The Church is long overdue in its response to embrace the responsibility of engaging the Islamic world. The dangers that will accompany our doing so are real. But so are the scriptural commands to preach the Gospel to all peoples, and the promises of a harvest from every tribe and tongue. The moment we exalt the dangers above the commands and the promises that accompany them, we have gone astray. Thus, while it would be foolish to ignore the dangers, we must be careful to view them in light of all that Jesus has commanded and promised us.
[1] Visit joshuaproject.net for more information.
[2] Statistics of this kind vary depending on who is compiling the information and how. The Joshua Project is the most reliable by virtue of their extensive research.
[3] Joshua Lingel, “Consider Again Your Vocation,” i2 Ministries (website), accessed November 2011, http://www.i2ministries.org/index.php?option=com_content&view=article&id=13:consider-again-your-vocation&catid=27:articles-category&Itemid=72.

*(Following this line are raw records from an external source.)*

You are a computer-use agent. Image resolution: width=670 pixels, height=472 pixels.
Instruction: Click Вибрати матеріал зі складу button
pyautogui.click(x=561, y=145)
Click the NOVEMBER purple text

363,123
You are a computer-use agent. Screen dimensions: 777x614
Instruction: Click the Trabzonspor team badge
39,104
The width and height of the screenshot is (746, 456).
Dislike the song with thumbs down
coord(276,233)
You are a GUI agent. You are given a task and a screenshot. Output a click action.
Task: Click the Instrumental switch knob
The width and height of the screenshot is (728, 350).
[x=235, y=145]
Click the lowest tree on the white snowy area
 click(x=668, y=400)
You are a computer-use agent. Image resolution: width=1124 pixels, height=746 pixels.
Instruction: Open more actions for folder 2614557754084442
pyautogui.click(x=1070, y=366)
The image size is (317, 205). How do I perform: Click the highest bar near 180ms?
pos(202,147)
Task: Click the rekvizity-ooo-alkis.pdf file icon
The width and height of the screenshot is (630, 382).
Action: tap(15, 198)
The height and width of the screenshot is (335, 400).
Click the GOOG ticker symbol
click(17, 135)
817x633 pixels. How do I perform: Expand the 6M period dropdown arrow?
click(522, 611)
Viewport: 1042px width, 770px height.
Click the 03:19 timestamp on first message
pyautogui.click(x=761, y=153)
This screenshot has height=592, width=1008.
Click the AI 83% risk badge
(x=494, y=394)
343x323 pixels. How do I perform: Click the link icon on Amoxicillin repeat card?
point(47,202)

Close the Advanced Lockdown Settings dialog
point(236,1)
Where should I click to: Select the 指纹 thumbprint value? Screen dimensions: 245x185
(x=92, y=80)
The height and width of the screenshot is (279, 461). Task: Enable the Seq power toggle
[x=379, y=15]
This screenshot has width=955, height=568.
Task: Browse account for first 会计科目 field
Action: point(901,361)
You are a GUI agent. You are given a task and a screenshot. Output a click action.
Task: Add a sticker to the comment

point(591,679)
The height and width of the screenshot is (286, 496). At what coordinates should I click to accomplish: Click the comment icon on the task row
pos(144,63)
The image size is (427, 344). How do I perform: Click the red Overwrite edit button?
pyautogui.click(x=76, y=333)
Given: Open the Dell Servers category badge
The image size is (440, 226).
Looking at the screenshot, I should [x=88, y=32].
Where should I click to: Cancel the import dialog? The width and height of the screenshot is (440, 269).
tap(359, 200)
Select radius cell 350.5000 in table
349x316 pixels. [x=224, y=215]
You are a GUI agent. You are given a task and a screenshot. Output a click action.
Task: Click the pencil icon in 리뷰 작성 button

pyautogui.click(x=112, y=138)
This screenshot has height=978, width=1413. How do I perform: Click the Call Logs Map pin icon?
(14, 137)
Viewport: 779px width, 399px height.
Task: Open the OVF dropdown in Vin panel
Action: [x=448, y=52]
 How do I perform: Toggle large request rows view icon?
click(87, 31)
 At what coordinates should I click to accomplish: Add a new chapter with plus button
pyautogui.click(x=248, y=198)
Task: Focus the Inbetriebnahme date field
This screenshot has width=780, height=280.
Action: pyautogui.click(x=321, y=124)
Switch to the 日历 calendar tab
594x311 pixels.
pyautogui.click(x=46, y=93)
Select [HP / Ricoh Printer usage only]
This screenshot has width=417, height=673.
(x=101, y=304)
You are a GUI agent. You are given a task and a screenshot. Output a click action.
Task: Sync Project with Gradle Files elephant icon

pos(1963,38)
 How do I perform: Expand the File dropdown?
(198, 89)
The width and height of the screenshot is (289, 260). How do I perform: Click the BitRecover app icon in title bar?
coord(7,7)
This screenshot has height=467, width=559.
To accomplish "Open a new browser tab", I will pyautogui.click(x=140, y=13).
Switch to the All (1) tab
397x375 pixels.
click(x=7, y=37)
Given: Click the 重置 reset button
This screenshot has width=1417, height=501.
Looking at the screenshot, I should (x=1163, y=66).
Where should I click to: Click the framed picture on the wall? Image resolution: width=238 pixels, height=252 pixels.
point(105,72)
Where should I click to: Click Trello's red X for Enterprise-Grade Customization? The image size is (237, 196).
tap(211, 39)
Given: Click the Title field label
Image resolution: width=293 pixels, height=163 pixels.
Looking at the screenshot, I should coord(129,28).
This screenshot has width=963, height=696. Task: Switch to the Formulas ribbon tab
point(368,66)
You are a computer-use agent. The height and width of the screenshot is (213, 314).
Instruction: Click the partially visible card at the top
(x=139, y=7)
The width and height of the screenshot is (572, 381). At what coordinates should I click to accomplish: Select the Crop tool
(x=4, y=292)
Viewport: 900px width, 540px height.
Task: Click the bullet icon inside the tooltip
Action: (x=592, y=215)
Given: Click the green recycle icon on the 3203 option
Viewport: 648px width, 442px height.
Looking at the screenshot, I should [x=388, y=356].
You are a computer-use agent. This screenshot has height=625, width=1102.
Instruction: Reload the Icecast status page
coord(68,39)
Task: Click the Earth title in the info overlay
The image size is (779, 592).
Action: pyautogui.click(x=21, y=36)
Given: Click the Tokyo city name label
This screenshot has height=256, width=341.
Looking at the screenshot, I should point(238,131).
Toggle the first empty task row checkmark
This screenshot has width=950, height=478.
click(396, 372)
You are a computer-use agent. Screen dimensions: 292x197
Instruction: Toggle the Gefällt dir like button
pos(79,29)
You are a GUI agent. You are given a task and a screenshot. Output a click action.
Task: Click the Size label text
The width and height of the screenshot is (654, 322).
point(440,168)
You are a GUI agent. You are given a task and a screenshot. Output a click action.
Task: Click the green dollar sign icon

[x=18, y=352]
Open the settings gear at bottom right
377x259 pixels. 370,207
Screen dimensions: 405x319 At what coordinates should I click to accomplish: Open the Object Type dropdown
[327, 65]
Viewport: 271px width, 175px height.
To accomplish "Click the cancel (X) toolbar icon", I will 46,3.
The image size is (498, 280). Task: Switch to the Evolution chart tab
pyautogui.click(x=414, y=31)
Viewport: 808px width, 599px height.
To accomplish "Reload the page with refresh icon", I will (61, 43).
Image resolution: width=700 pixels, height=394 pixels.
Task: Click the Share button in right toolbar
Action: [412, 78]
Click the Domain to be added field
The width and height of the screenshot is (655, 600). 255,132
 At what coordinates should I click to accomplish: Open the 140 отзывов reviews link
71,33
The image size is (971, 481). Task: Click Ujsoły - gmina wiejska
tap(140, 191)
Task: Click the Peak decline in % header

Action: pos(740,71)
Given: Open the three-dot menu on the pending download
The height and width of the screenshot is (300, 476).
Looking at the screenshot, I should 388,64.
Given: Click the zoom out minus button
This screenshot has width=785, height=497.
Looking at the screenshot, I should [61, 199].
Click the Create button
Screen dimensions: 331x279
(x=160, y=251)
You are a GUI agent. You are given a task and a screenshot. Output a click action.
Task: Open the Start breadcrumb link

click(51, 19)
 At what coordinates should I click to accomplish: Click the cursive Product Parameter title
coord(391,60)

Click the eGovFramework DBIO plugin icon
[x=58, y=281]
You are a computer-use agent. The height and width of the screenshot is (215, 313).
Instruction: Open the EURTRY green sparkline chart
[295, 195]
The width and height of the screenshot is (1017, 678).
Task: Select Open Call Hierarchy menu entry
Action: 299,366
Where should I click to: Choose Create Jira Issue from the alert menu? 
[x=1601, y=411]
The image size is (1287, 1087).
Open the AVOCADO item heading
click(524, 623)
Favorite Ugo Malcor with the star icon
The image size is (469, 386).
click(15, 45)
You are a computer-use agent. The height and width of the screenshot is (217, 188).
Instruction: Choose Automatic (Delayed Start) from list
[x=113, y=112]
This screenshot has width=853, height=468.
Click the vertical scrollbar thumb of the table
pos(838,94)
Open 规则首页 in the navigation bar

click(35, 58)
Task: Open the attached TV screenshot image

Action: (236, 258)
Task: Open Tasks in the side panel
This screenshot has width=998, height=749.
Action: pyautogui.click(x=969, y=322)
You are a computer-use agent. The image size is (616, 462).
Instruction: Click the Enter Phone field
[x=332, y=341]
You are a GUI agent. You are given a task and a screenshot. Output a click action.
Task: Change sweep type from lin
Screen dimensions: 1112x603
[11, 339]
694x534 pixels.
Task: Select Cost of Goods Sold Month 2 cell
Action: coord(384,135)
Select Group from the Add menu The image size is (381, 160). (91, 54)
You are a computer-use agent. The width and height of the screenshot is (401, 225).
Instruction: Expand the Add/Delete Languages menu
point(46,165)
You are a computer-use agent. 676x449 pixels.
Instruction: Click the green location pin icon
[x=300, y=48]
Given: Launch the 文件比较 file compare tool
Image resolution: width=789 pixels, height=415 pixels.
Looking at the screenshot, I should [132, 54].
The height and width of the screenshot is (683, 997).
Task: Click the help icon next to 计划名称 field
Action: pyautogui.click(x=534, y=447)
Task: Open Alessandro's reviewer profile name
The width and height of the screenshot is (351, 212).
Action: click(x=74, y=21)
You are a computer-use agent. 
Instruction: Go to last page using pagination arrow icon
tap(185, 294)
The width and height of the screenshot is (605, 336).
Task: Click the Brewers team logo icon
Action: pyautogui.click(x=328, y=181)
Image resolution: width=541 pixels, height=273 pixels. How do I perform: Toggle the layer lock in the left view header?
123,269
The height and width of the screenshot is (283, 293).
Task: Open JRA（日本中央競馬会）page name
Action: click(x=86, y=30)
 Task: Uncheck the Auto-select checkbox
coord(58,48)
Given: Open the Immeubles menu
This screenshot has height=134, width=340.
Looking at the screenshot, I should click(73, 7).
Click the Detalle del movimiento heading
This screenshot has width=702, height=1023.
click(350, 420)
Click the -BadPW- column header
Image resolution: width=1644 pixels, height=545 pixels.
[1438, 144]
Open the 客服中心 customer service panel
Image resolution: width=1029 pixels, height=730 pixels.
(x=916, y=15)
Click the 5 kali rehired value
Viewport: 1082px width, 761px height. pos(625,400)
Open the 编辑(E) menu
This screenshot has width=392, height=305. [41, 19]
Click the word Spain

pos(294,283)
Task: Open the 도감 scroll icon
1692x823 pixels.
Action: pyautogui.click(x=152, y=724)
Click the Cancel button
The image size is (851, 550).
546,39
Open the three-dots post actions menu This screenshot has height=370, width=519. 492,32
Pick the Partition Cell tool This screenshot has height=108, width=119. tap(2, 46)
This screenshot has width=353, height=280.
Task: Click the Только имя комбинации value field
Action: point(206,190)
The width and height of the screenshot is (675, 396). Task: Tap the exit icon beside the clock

[4] Samuel M. Zwemer, Raymund Lull: First Missionary to the Moslems (Diggory Press, 2008) Kindle Edition, Preface.
[5] See Acts 19
[6] The Traveling Team (website), accessed October 2011, http://www.thetravelingteam.org/node/186/generalstatistics.
[7] Dr. and Mrs. Howard Taylor, Hudson Taylor’s Spiritual Secret, (Chicago, IL: Moody Publishers, 1955), 81.
More insight on Missions from John Stott:
“Incentives are important in every sphere. Being rational
human beings, we need to know not only what we should be
doing, but why we should be doing it. And motivation for
mission is especially important, not least in our day in
which the comparative study of religions has led many to
deny finality and uniqueness to Jesus Christ and to reject
the very concept of evangelizing and converting people.
How then, in the face of growing opposition to it, can
Christians justify the continuance of world evangelization?
The commonest answer is to point to the Great Commission,
and indeed obedience to it provides a strong stimulus.
Compassion is higher than obedience, however, namely love
for people who do not know Jesus Christ, and who on that
account are alienated, disorientated, and indeed lost. But
the highest incentive of all is zeal or jealousy for the
glory of Jesus Christ. God has promoted him to the supreme
place of honor, in order that every knee and tongue should
acknowledge his lordship. Whenever he is denied his
rightful place in people’s lives, therefore, we should feel
inwardly wounded, and jealous for his name.”
John Stott
(Emphasis JL)
“If God desires every knee to bow to Jesus and every tongue
to confess him, so should we. We should be ‘jealous’ (as
Scripture sometimes puts it) for the honor of his name —
troubled when it remains unknown, hurt when it is ignored,
indignant when it is blasphemed, and all the time anxious
and determined that it shall be given the honor and glory
which are due to it. The highest of all missionary motives
is neither obedience to the Great Commission (important as
that is), nor love for sinners who are alienated and
perishing (strong as that incentive is, especially when we
contemplate the wrath of God) but rather zeal — burning
and passionate zeal — for the glory of Jesus Christ.
Some evangelism, to be sure, is no better than a thinly
disguised form of imperialism, whenever our real ambition
is for the honor of our nation, church, organization, or
ourselves. Only one imperialism is Christian, however, and
that is concern for His Imperial Majesty Jesus Christ, and
for the glory of his empire or kingdom. The earliest
Christians, John tells us, went out ‘for the sake of the
Name’ (3 Jn. 7). He does not even specify to which name he
is referring. But we know. And Paul tells us. It is the
incomparable name of Jesus. Before this supreme goal of
the Christian mission, all unworthy motives wither and die.”